抽出テキスト:
::::
2008年10月31日金曜日

拒絶査定不服審判 不服2004-19976 特願平5-350276

I.手続の経緯、本願発明
本願は、平成5年12月28日(パリ条約による優先権主張 1993年1月4日、オランダ)の出願であって、本願請求項1?17に係る発明は、平成15年9月25日付けと平成16年10月26日付けの手続補正で補正された明細書及び図面の記載からみて、特許請求の範囲の請求項1?17に記載された事項により特定されるとおりのものと認めるところ、そのうち請求項1に係る発明(以下、「本願発明」という。)は次のとおりである。
「【請求項1】 少なくとも2面の情報平面を有する光学的記録担体と、前記記録担体の一方の側から前記情報平面を走査する読取り装置とを備え、その読取り装置が、読取るべき情報平面上に放射線スポットを形成するとともに、前記記録担体からの放射線を検出出力電気信号に変換する放射線感知検出系まで通過させる光学系と、前記検出系に電気的に接続して前記検出出力信号を情報信号に変換する検出回路とを備える情報蓄積系において、
前記情報平面相互間の距離および前記情報平面の光学特性が当該情報蓄積系の妨害に対する要求に適合して、読取るべからざる各情報平面で発生した検出出力信号からなる妨害信号の和と読取るべき情報平面で発生した検出出力信号からなる読取り信号との比が、読取るべからざる全ての情報からの最大妨害信号と読取るべき情報平面の読出し信号との比として前記検出回路によって予め設定された妨害比Qより小さいことを特徴とする多平面情報記録系。」

II.引用例
これに対し、原査定の拒絶の理由に引用された、本願優先権主張日前に頒布された刊行物である特開平3-209642号公報(以下、「引用例」という。)には、図面とともに次の技術事項が記載されている。なお、下線は当審が付与した。
::::
記録データ:

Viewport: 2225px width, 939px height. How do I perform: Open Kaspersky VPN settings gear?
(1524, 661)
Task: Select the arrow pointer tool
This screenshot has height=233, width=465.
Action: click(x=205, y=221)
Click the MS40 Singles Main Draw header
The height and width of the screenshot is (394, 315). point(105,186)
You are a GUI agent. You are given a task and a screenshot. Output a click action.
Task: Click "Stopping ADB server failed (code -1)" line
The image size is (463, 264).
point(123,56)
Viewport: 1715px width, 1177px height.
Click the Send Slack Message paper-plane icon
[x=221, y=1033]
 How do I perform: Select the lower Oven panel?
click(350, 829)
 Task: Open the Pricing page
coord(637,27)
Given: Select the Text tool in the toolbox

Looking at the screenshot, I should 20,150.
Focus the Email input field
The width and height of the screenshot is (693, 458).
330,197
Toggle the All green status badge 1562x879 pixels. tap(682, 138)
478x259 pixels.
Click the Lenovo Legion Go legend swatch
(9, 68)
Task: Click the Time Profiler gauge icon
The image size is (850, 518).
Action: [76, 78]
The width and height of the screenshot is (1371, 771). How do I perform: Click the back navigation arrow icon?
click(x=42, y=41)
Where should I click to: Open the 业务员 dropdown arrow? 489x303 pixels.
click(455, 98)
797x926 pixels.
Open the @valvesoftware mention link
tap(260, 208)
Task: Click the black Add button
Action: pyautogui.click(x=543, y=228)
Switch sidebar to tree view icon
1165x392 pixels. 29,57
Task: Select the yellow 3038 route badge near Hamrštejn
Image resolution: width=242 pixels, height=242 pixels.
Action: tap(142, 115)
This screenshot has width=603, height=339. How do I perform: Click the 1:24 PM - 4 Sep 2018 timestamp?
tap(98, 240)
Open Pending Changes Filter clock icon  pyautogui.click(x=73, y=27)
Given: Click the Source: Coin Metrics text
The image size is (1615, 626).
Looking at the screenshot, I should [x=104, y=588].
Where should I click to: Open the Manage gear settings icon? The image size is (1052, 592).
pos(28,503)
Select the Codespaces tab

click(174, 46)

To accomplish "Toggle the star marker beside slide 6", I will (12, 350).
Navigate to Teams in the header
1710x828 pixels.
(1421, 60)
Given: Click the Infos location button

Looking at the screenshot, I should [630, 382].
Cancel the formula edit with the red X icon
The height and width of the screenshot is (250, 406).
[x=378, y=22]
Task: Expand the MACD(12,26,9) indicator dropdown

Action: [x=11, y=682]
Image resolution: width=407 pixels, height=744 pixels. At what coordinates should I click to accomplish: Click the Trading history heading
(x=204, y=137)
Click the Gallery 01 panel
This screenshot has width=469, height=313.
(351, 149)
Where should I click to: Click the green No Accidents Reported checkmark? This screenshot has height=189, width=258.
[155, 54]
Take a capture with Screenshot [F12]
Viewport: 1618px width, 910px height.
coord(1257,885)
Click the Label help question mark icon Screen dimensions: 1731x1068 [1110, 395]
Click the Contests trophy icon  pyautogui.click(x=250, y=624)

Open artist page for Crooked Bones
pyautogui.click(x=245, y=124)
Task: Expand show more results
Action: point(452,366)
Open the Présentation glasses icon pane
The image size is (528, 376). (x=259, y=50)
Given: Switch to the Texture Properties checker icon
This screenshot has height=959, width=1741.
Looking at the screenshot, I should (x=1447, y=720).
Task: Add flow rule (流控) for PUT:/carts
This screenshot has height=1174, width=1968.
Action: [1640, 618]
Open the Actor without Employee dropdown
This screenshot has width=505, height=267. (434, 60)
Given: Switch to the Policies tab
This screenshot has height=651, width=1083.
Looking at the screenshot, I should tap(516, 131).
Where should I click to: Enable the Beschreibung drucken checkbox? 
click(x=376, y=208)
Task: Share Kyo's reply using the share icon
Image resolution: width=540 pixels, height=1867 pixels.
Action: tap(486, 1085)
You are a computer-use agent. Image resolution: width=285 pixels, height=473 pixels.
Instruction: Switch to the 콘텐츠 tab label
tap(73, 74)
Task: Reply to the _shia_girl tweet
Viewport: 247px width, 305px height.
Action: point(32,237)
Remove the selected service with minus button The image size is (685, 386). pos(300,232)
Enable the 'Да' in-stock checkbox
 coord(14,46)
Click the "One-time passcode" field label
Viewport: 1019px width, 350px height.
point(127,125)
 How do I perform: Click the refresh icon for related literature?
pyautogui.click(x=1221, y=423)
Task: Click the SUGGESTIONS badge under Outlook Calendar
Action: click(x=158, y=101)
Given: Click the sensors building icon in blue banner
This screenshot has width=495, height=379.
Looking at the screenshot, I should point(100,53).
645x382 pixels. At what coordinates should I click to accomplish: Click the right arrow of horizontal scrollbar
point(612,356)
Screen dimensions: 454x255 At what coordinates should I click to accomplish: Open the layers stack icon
::::
作業内容:
1. 審決文の「I.手続の経緯、本願発明」から「なお、下線は当審が付与した。」までを、「情報平面」を「記録層」に置き換えて書き直してください。
2. 審決文の最後の文に続けて、その先を書き進めること。
エントリは審決文とは別個の資料である。

課題ごとの解答:
1.
I.手続の経緯、本願発明
本願は、平成5年12月28日(パリ条約による優先権主張 1993年1月4日、オランダ)の出願であって、本願請求項1?17に係る発明は、平成15年9月25日付けと平成16年10月26日付けの手続補正で補正された明細書及び図面の記載からみて、特許請求の範囲の請求項1?17に記載された事項により特定されるとおりのものと認めるところ、そのうち請求項1に係る発明(以下、「本願発明」という。)は次のとおりである。
「【請求項1】 少なくとも2面の記録層を有する光学的記録担体と、前記記録担体の一方の側から前記記録層を走査する読取り装置とを備え、その読取り装置が、読取るべき記録層上に放射線スポットを形成するとともに、前記記録担体からの放射線を検出出力電気信号に変換する放射線感知検出系まで通過させる光学系と、前記検出系に電気的に接続して前記検出出力信号を情報信号に変換する検出回路とを備える情報蓄積系において、
前記記録層相互間の距離および前記記録層の光学特性が当該情報蓄積系の妨害に対する要求に適合して、読取るべからざる各記録層で発生した検出出力信号からなる妨害信号の和と読取るべき記録層で発生した検出出力信号からなる読取り信号との比が、読取るべからざる全ての情報からの最大妨害信号と読取るべき記録層の読出し信号との比として前記検出回路によって予め設定された妨害比Qより小さいことを特徴とする多平面情報記録系。」

II.引用例
これに対し、原査定の拒絶の理由に引用された、本願優先権主張日前に頒布された刊行物である特開平3-209642号公報(以下、「引用例」という。)には、図面とともに次の技術事項が記載されている。なお、下線は当審が付与した。

2.
(i)「(1)レーザーを絞って照射し、その反射光を読み取って情報面に記録された情報を再生する光情報媒体において、レーザー入射側と反対側の面に情報面が形成された透明物質層と前記情報面上に形成された非透明物質膜とからなる複数の媒体ユニットを、レーザー入射方向に重ね合わせ、且つレーザー入射側に近い情報面の反射率を入射側から遠い情報面の反射率より小さくしたことを特徴とする光情報媒体。」(特許請求の範囲の請求項1参照)、
(ii)「作用
第1発明及び第2発明によれば、2層以上形成した情報面を、レーザー入射側に近い情報面はどその反射率を小さくなるように構成しているので、レーザー入射側から遠い情報面にも十分レーザーが到達し、それぞれの層の情報面を独立に読み出す事ができるようになり、同じ大きさの光情報媒体でも記録領域の面積を数倍にでき、記録密度を飛躍的に向上できる。」(第3頁右上欄2~10行参照)、
(iii)「実施例1
(ディスク構造)
光情報媒体を多層の情報面で構成して、より高密度化する事を目的とする。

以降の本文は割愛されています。